==== DATA
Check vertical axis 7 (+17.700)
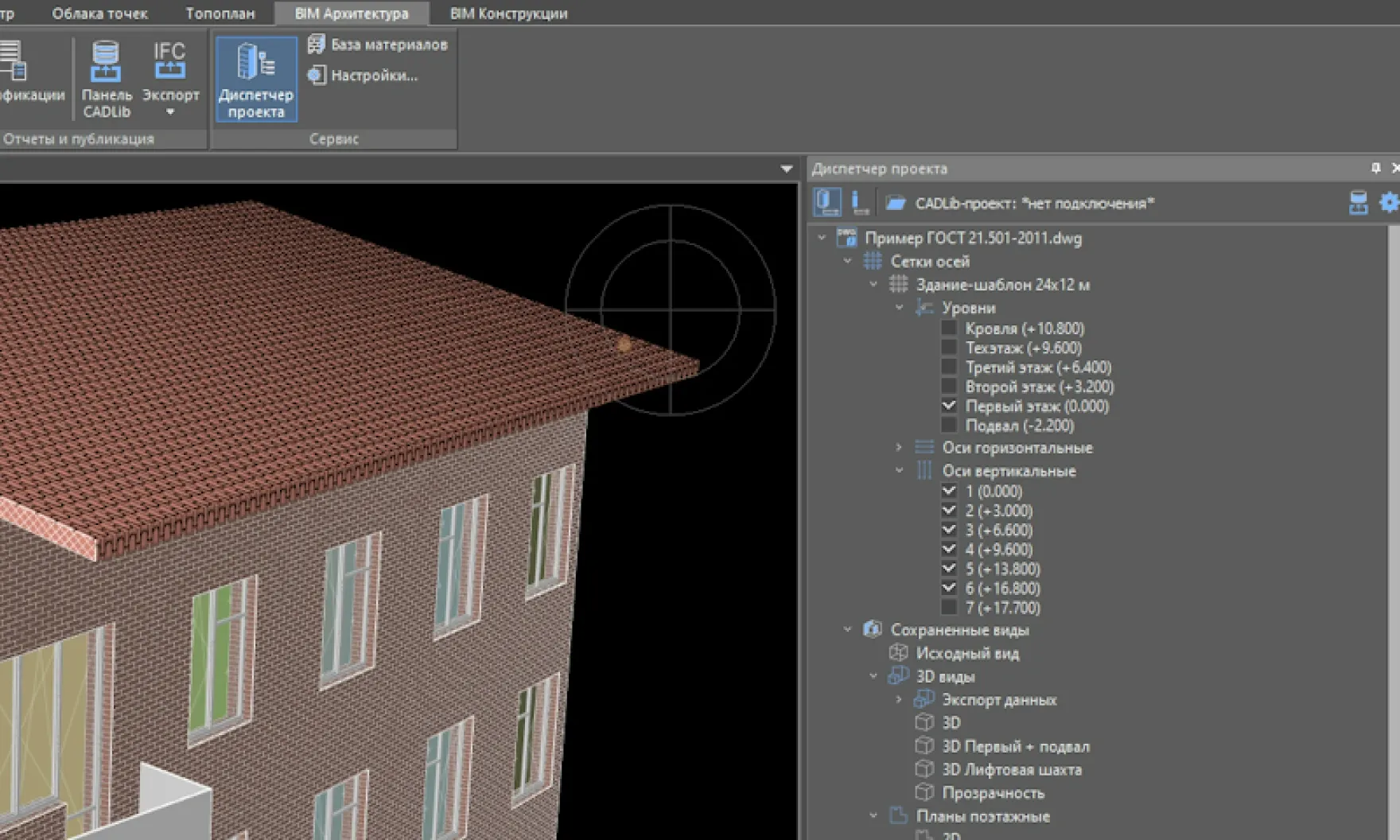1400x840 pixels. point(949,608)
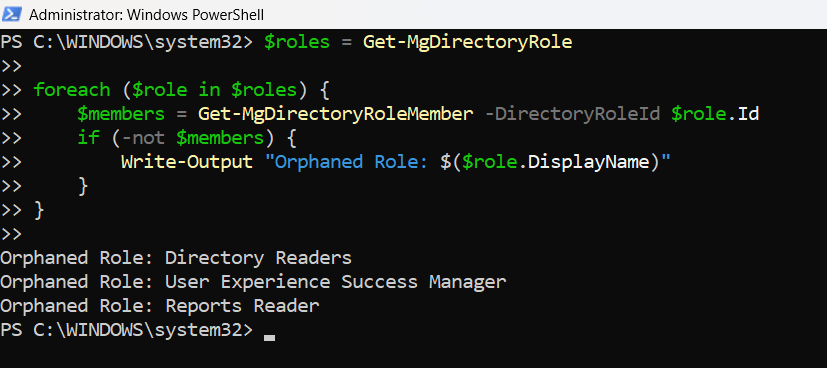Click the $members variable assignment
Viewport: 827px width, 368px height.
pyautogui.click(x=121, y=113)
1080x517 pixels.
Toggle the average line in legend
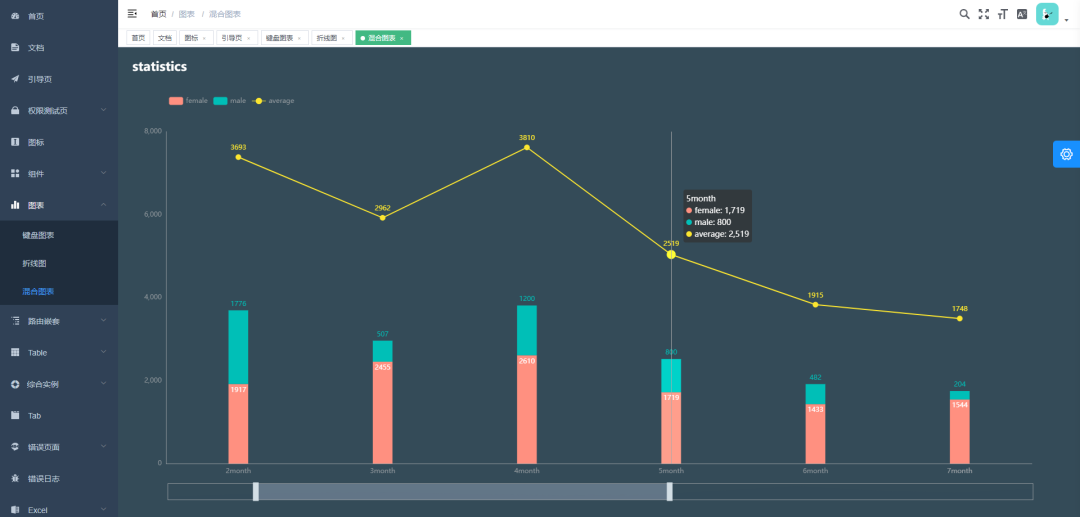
========
Each record above should be duplicated word for word, with no pictures included.

- [SOLUTION TO THE PROBLEM]:
Check vertical axis 7 (+17.700)
1400x840 pixels. point(949,608)
Click the $members variable assignment
Viewport: 827px width, 368px height.
pyautogui.click(x=121, y=113)
1080x517 pixels.
Toggle the average line in legend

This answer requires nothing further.